El Buen Pastor. Lectio Divina del IV Domingo de Pascua – Ciclo B

VERDAD – LECTURA

Evangelio: Jn 10,11-18

Todos conocemos el refrán español que dice: “Divide y vencerás”. Y es tan cierto, que en cualquier grupo social podemos demostrar que es así. Sólo hace falta generar discordias en el seno del grupo para que éste desaparezca. Y este era el temor de los judíos. Muchos seguían a Jesús y los Sumos Sacerdotes y los ancianos del Pueblo de Israel temían por la integridad de su pueblo. Ellos no habían entendido nada, aún después de la Resurrección y por eso intentan averiguar quién les da el poder a los discípulos para hacer las obras que hacen: «Jesucristo el Nazareno, a quien vosotros crucificasteis y a quien Dios resucitó de entre los muertos» (cf. Hch 4,8-12).

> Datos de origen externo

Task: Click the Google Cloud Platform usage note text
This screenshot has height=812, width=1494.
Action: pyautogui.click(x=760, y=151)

Entre nosotros es común seleccionar objetos, hacer acepciones de personas,… Eso mismo hicieron los judíos. Desecharon a Jesús, porque les estorbaba. Sin embargo, «la piedra que desecharon los arquitectos es ahora la piedra angular». Esto nos enseña, que es mejor «refugiarse en el Señor que fiarse de los jefes» (Sal 117), porque el amor de Dios está por encima de todo y de todos; «seremos semejantes a Él, porque lo veremos tal cual es (cf. IJn 3,1-2).

Y es que Jesús es como el pastor que apacienta a sus ovejas. En más de una ocasión, los evangelios nos hablan de esta comparación. Esta semana, nos lo relata el evangelista san Juan. Jesús se define así: «Yo soy el buen Pastor», el que «da su vida por las ovejas». Y lo contrasta con el pastor asalariado que ante la dificultad, «abandona a las ovejas y huye», porque su interés no son las ovejas, sino el salario que percibe por cuidarlas.

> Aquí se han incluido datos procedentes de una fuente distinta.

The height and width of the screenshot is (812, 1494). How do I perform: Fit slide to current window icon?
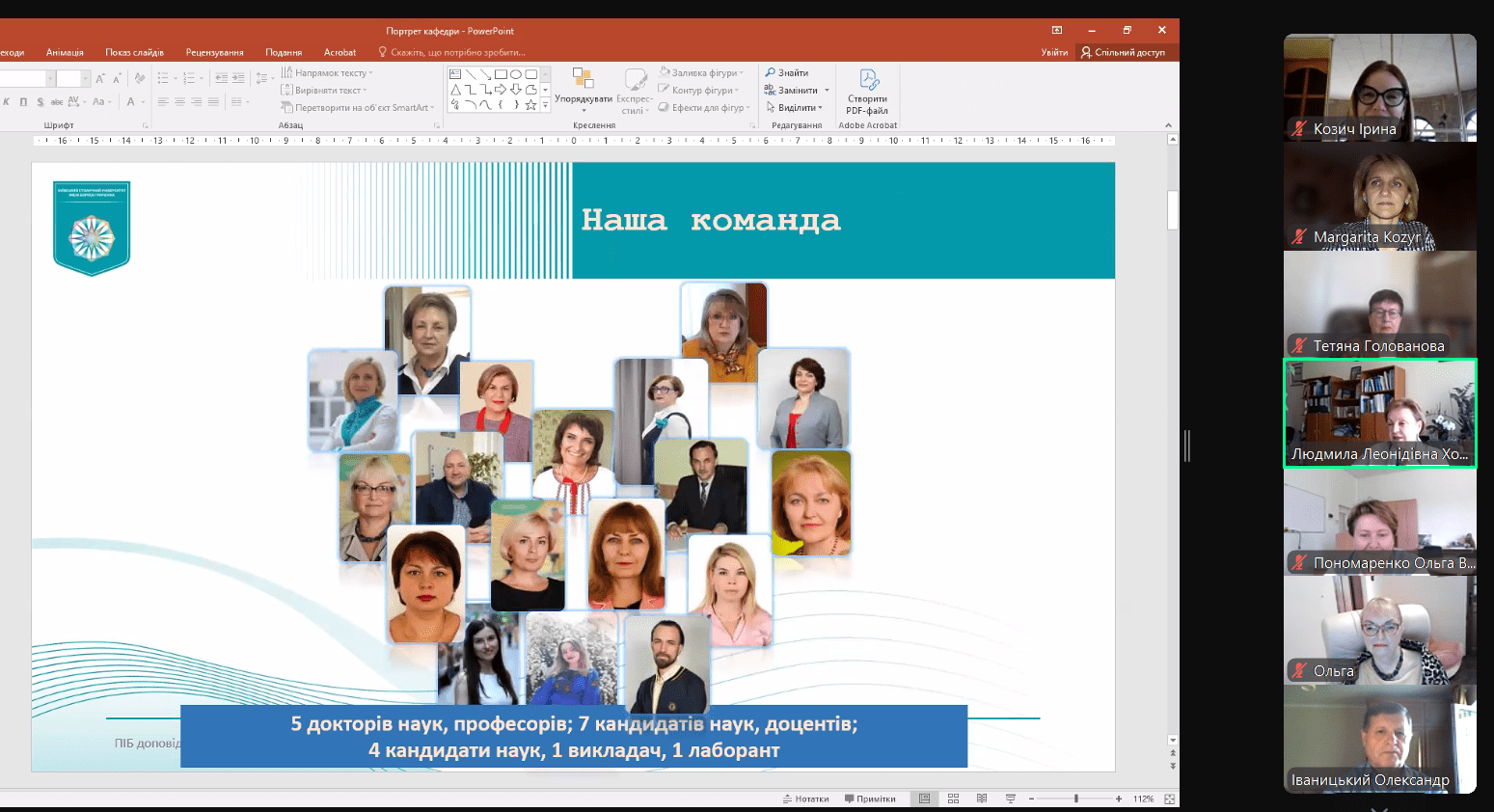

Jesús no es asalariado, es el dueño del rebaño, el que les ha puesto nombre, el que las “ha comprado” con el precio de su Sangre. Por eso dice: «Yo doy mi vida por las ovejas». Porque para Él nada hay más importante. Pero las ovejas están divididas. San Juan nos cuenta que Jesús habla de «otras ovejas que no son de este redil» a las que también tiene que traer y escucharán su voz, para que así haya «un solo rebaño, un solo Pastor».

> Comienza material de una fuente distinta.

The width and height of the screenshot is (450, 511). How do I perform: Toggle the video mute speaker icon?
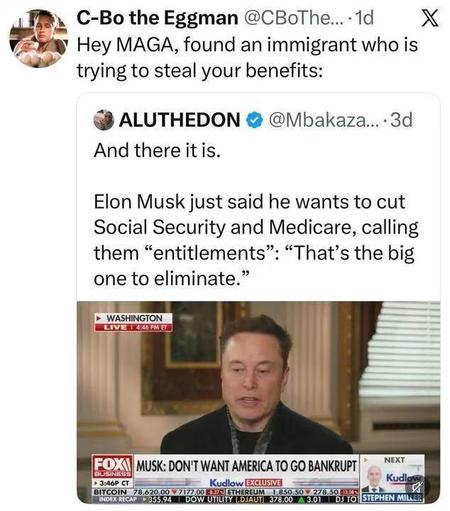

¿Quiénes son las ovejas de uno y otro redil? Las de «este redil», son aquellos que habían elegido seguir a Jesús, estar a su lado. Los del “otro redil” son el grupo de judíos, probablemente, hacía alusión a los fariseos, que no habían aceptado a Jesús, sino que le habían buscado hasta condenarlo, hasta entregar su vida. «Por esto me ama el Padre», dice Jesús, «porque yo entrego mi vida para poder recuperarla. Nadie me la quita, sino que yo la entrego libremente». Y es que Cristo tiene vida en sí mismo, nadie se la puede arrebatar, porque Él es Dios; el Padre y Él son uno, de ahí que pueda afirmar: «este mandato he recibido de mi Padre».

CAMINO – MEDITACIÓN

  • ¿Qué pasaje, versículo, frase o palabra te ha tocado el corazón?
  • ¿Te has planteado alguna vez cómo puede ser posible todo lo que narran los evangelios sobre Jesús de Nazaret?
  • ¿Has sentido, en tu interior, dudas sobre si creer o no en Él?
  • ¿Hay alguna persona o personas que en este momento te gustaría “hacer desaparecer de tu vista”?
  • ¿Quiénes son?
  • ¿Por qué?
  • ¿Crees que Jesús hizo acepción de personas?
  • Si todos hemos sido creados por Él, ¿por qué hay dos rediles en el Evangelio?
  • ¿A qué redil perteneces?
  • ¿Serías capaz de entregar tu vida, como Jesús lo hizo por aquellos que te han sido encomendados?
  • ¿Qué es lo que te obstaculiza?

VIDA – ORACIÓN

Dios Todopoderoso y eterno, que has dado a tu Iglesia el gozo inmenso de la resurrección de Jesucristo, concédenos también la alegría eterna del reino de tus elegidos, para que así el débil rebaño de tu Hijo tenga parte en la admirable victoria de su Pastor. Él que vive y reina por los siglos de los siglos. Amén.